WRITTEN EXERCISE: Reproduce every line of the material below verbatim, in its original order.

DATA SUPPLIED:
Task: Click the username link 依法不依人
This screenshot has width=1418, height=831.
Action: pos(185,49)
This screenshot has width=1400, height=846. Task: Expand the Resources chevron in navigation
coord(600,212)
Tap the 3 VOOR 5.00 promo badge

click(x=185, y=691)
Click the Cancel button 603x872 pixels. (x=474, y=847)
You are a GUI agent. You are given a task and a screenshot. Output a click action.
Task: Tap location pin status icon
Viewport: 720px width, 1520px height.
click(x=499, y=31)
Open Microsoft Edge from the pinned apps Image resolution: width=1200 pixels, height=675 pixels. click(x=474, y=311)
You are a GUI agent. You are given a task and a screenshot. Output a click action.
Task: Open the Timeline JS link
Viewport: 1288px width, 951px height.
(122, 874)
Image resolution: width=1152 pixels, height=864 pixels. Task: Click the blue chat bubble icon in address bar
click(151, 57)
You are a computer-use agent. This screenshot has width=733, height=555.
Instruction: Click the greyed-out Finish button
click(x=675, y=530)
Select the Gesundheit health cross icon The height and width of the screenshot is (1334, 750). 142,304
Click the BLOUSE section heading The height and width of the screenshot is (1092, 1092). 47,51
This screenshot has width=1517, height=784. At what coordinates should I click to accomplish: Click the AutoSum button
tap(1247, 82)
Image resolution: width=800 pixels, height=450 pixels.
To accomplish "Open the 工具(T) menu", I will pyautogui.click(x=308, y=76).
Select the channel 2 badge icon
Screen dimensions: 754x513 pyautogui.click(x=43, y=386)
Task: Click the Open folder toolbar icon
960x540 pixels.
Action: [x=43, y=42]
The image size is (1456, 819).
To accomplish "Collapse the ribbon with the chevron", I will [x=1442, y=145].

SOLUTION FOR THIS TASK:
Task: Click the username link 依法不依人
This screenshot has width=1418, height=831.
Action: pos(185,49)
This screenshot has width=1400, height=846. Task: Expand the Resources chevron in navigation
coord(600,212)
Tap the 3 VOOR 5.00 promo badge

click(x=185, y=691)
Click the Cancel button 603x872 pixels. (x=474, y=847)
You are a GUI agent. You are given a task and a screenshot. Output a click action.
Task: Tap location pin status icon
Viewport: 720px width, 1520px height.
click(x=499, y=31)
Open Microsoft Edge from the pinned apps Image resolution: width=1200 pixels, height=675 pixels. click(x=474, y=311)
You are a GUI agent. You are given a task and a screenshot. Output a click action.
Task: Open the Timeline JS link
Viewport: 1288px width, 951px height.
(122, 874)
Image resolution: width=1152 pixels, height=864 pixels. Task: Click the blue chat bubble icon in address bar
click(151, 57)
You are a computer-use agent. This screenshot has width=733, height=555.
Instruction: Click the greyed-out Finish button
click(x=675, y=530)
Select the Gesundheit health cross icon The height and width of the screenshot is (1334, 750). 142,304
Click the BLOUSE section heading The height and width of the screenshot is (1092, 1092). 47,51
This screenshot has width=1517, height=784. At what coordinates should I click to accomplish: Click the AutoSum button
tap(1247, 82)
Image resolution: width=800 pixels, height=450 pixels.
To accomplish "Open the 工具(T) menu", I will pyautogui.click(x=308, y=76).
Select the channel 2 badge icon
Screen dimensions: 754x513 pyautogui.click(x=43, y=386)
Task: Click the Open folder toolbar icon
960x540 pixels.
Action: [x=43, y=42]
The image size is (1456, 819).
To accomplish "Collapse the ribbon with the chevron", I will [x=1442, y=145].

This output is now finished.